PROVIDED ENTRIES:

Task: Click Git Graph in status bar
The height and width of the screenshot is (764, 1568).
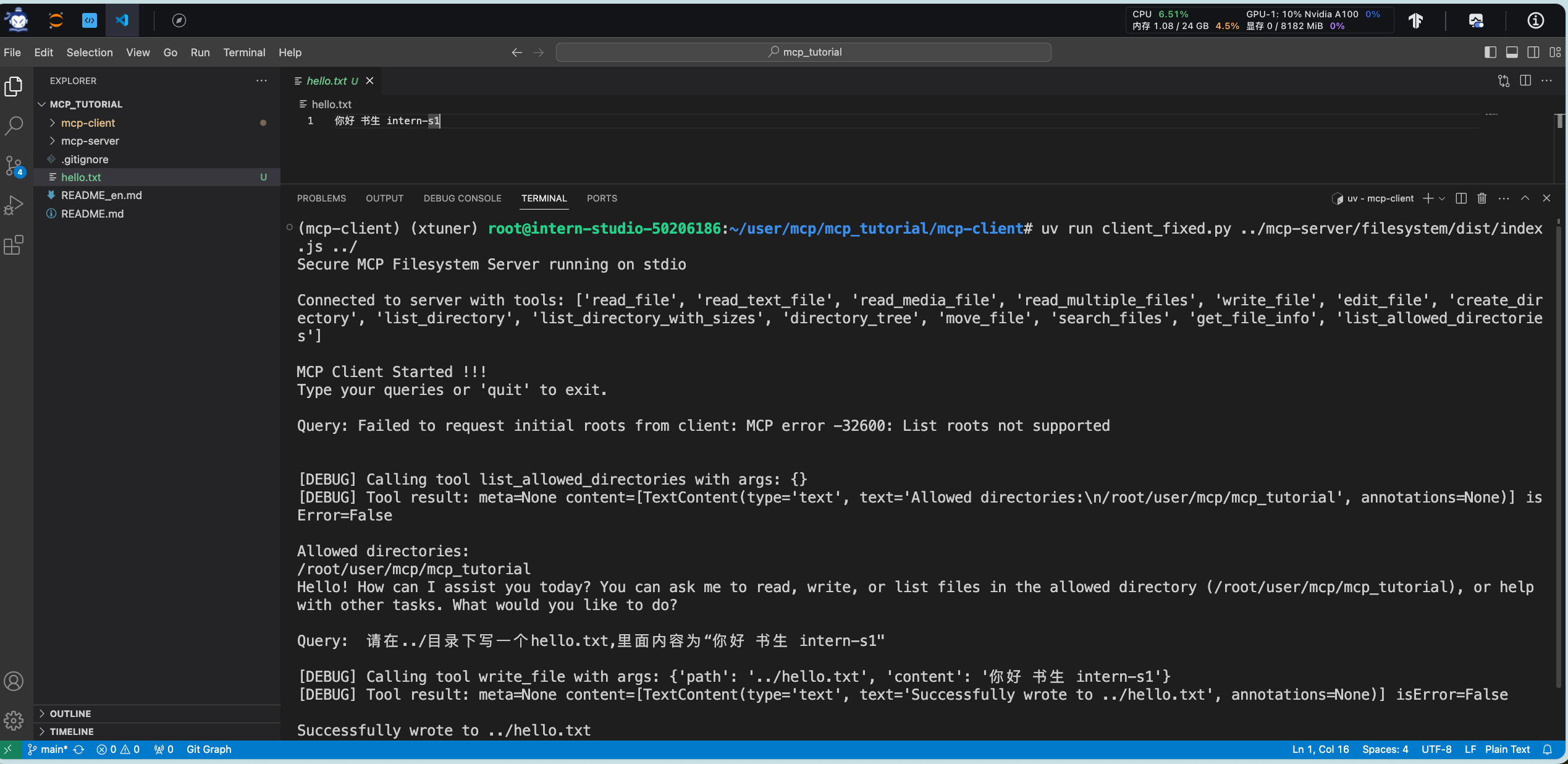Action: point(209,749)
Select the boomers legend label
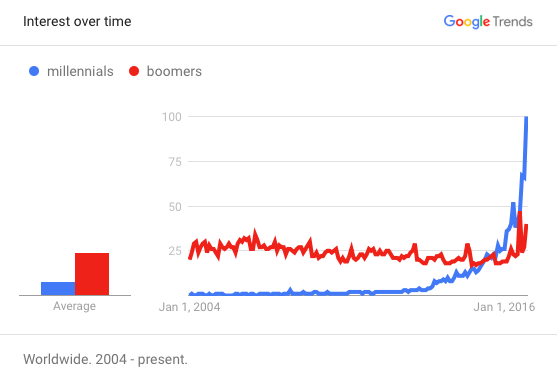Image resolution: width=557 pixels, height=380 pixels. 174,71
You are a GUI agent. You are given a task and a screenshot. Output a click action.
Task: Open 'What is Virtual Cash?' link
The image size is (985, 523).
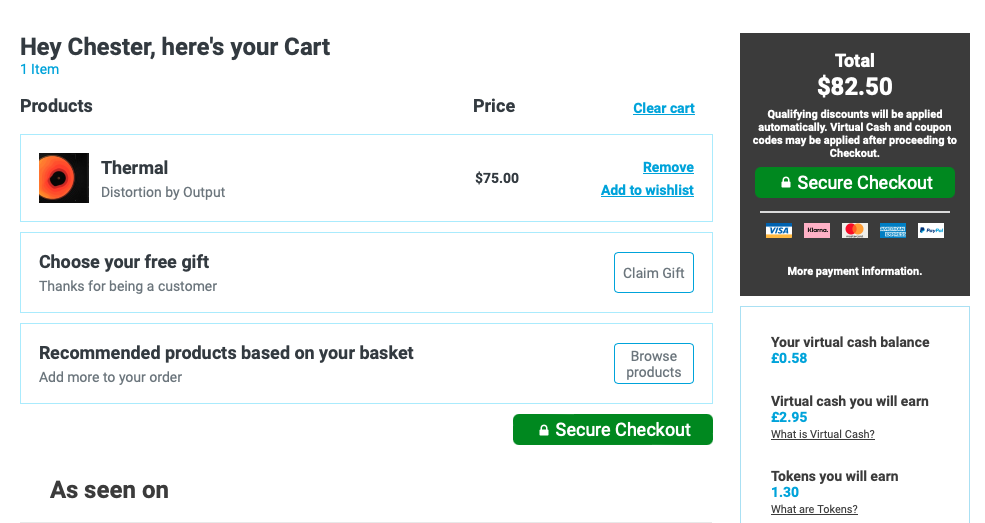[822, 434]
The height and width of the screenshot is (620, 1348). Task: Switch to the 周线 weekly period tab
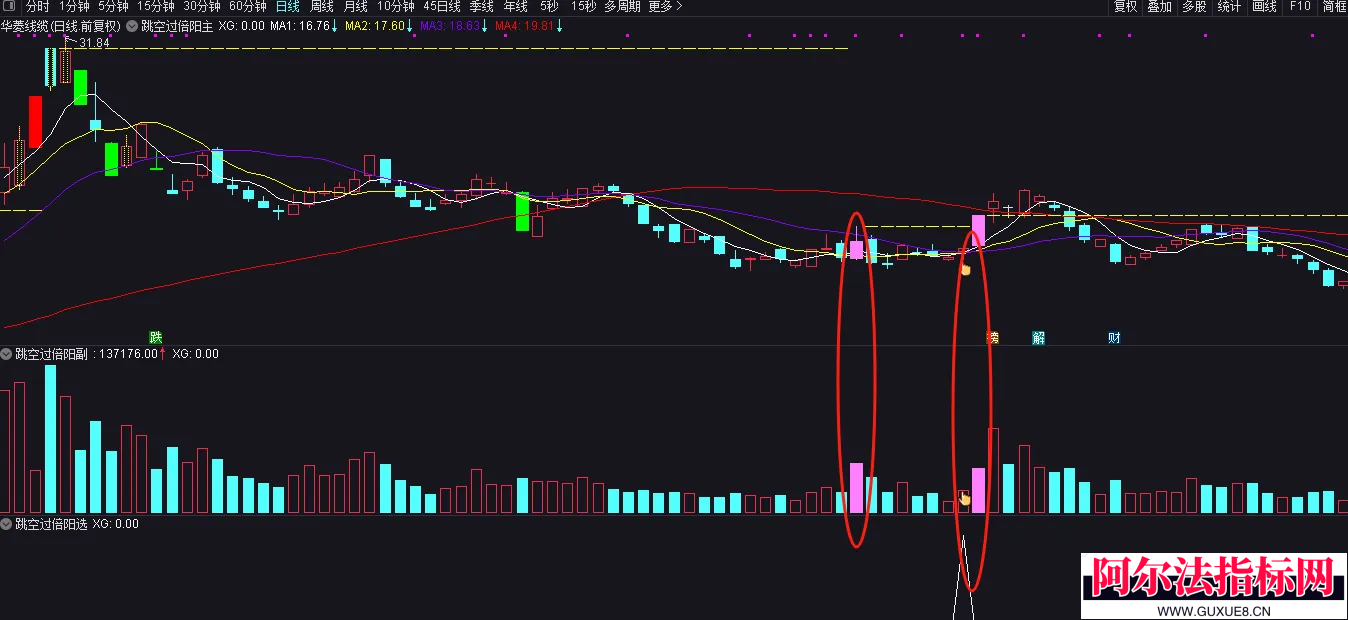(x=321, y=6)
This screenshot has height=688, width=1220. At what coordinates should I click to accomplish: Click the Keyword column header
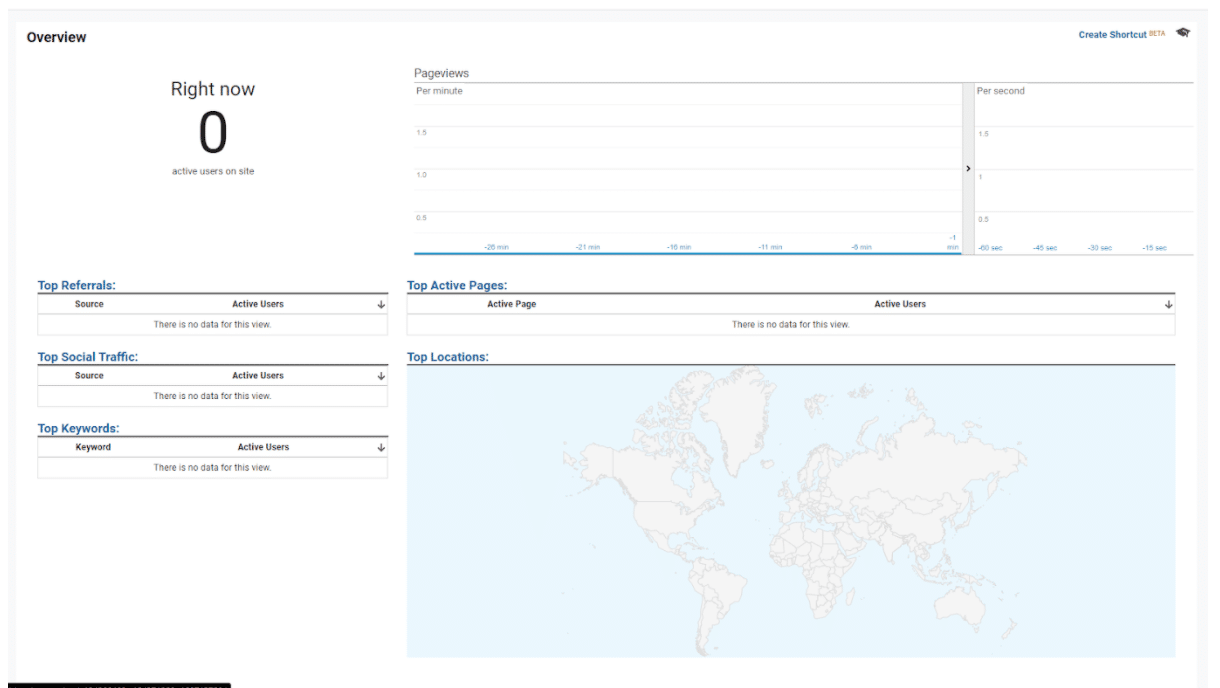tap(93, 447)
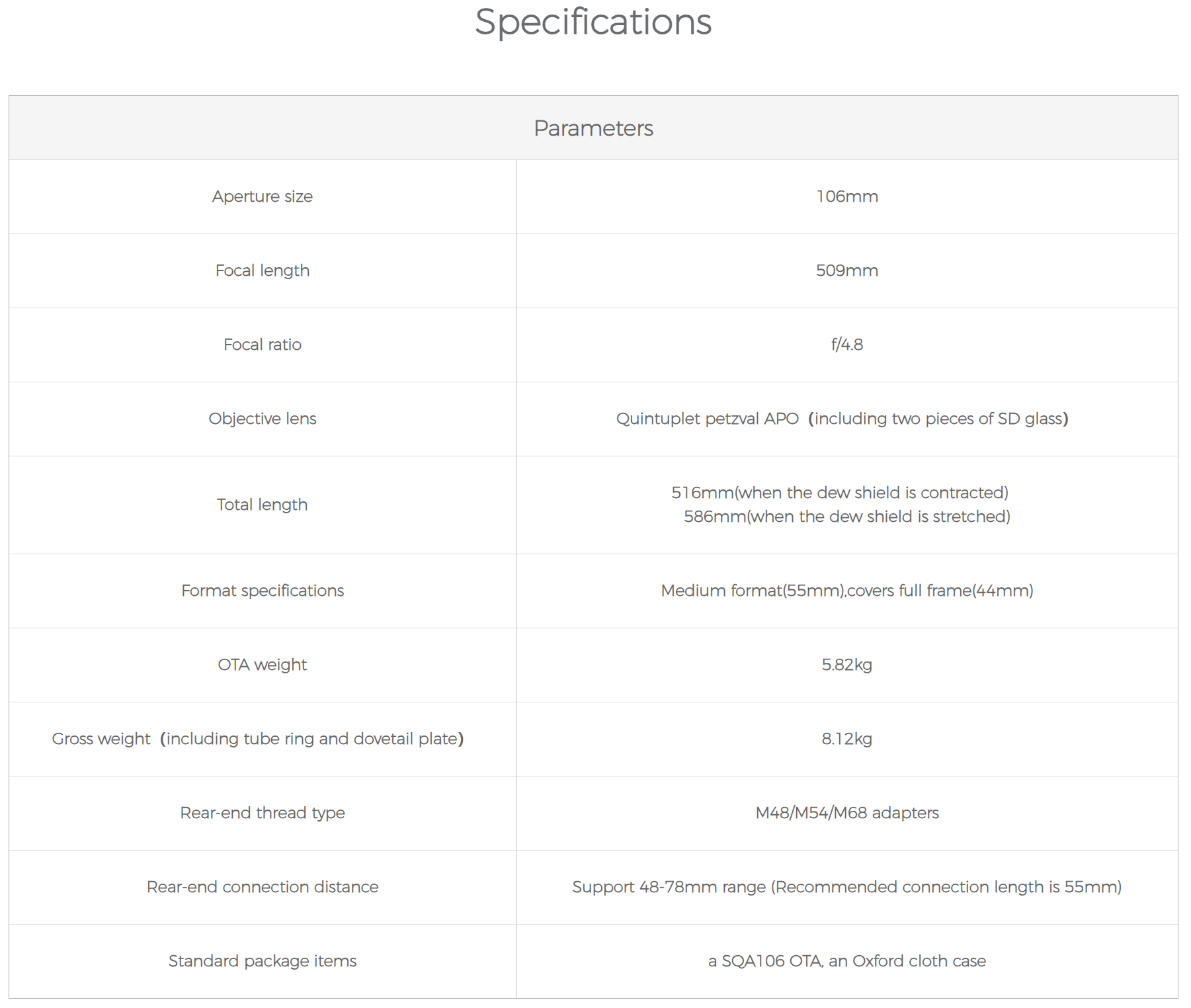Viewport: 1191px width, 1008px height.
Task: Select the Focal length label
Action: (x=262, y=271)
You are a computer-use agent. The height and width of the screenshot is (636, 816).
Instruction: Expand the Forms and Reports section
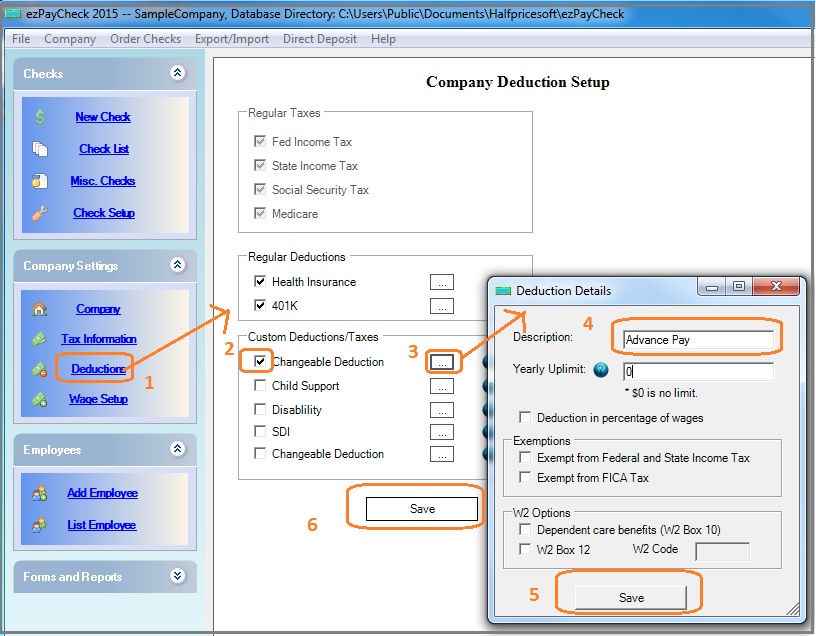click(x=177, y=577)
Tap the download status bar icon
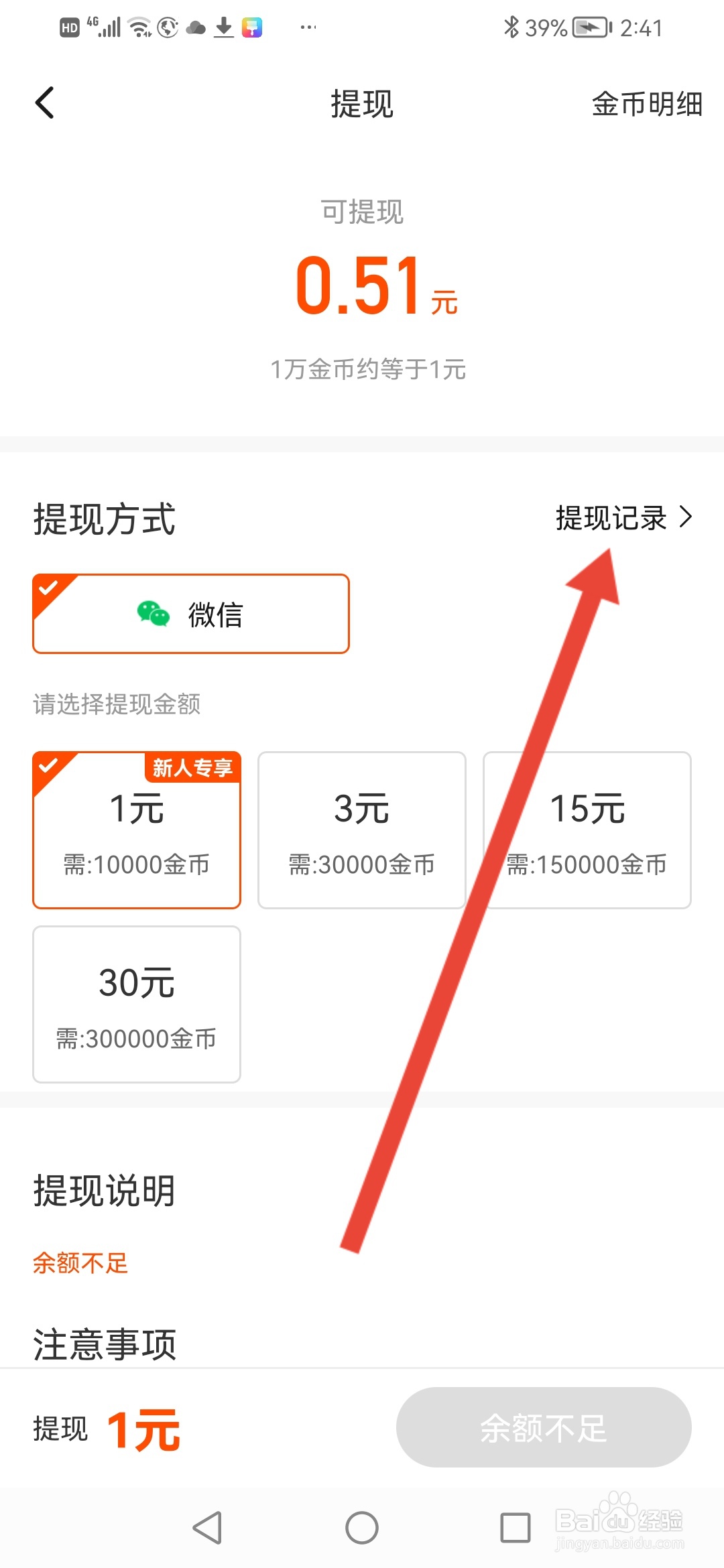The image size is (724, 1568). (224, 27)
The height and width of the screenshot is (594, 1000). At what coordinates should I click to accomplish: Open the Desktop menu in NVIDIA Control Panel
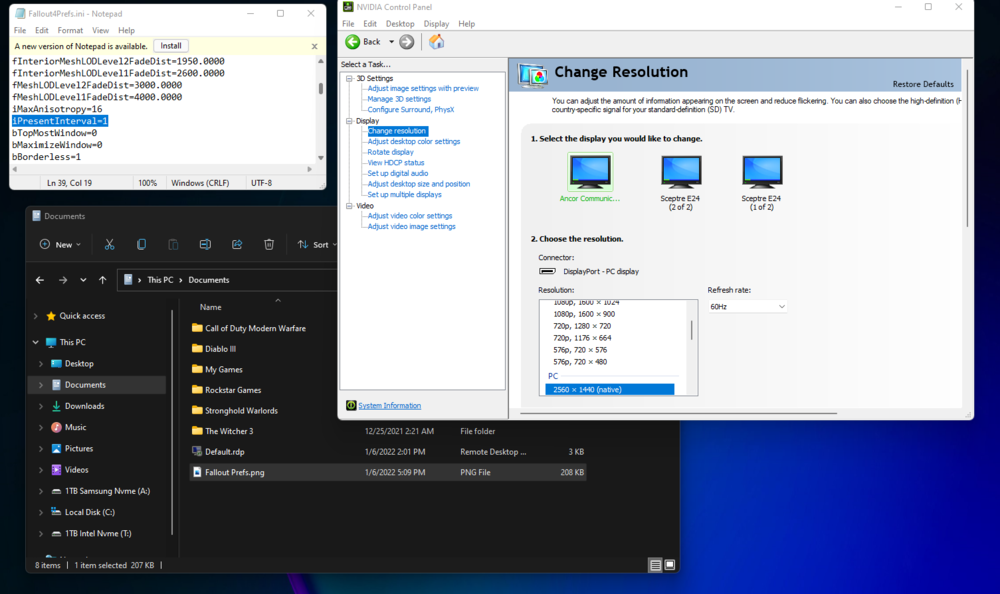pyautogui.click(x=400, y=24)
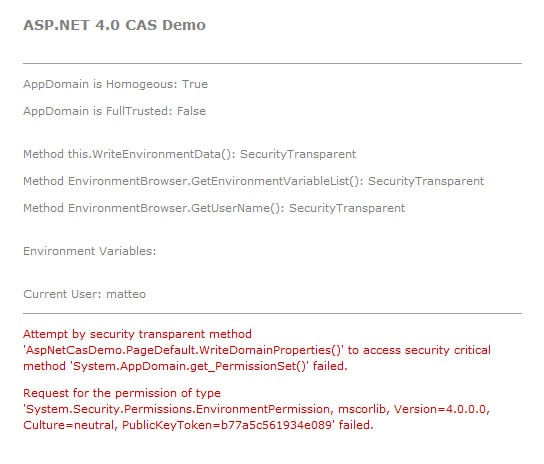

INSTRUCTIONS TO FOLLOW: Copy every line of the material above word for word, without the pictures.

EXERCISE RESULT:
Task: Click Git Graph in status bar
The height and width of the screenshot is (764, 1568).
Action: point(209,749)
Select the boomers legend label
Image resolution: width=557 pixels, height=380 pixels. 174,71
You are a GUI agent. You are given a task and a screenshot. Output a click action.
Task: Open 'What is Virtual Cash?' link
The image size is (985, 523).
[822, 434]
The height and width of the screenshot is (620, 1348). Task: Switch to the 周线 weekly period tab
(x=321, y=6)
This screenshot has height=688, width=1220. At what coordinates should I click to accomplish: Click the Keyword column header
tap(93, 447)
Viewport: 1191px width, 1008px height.
Task: Select the Focal length label
Action: (x=262, y=271)
You are a computer-use agent. The height and width of the screenshot is (636, 816).
Instruction: Expand the Forms and Reports section
click(x=177, y=577)
Tap the download status bar icon
The image size is (724, 1568). (224, 27)
The height and width of the screenshot is (594, 1000). At what coordinates should I click to accomplish: Open the Desktop menu in NVIDIA Control Panel
pyautogui.click(x=400, y=24)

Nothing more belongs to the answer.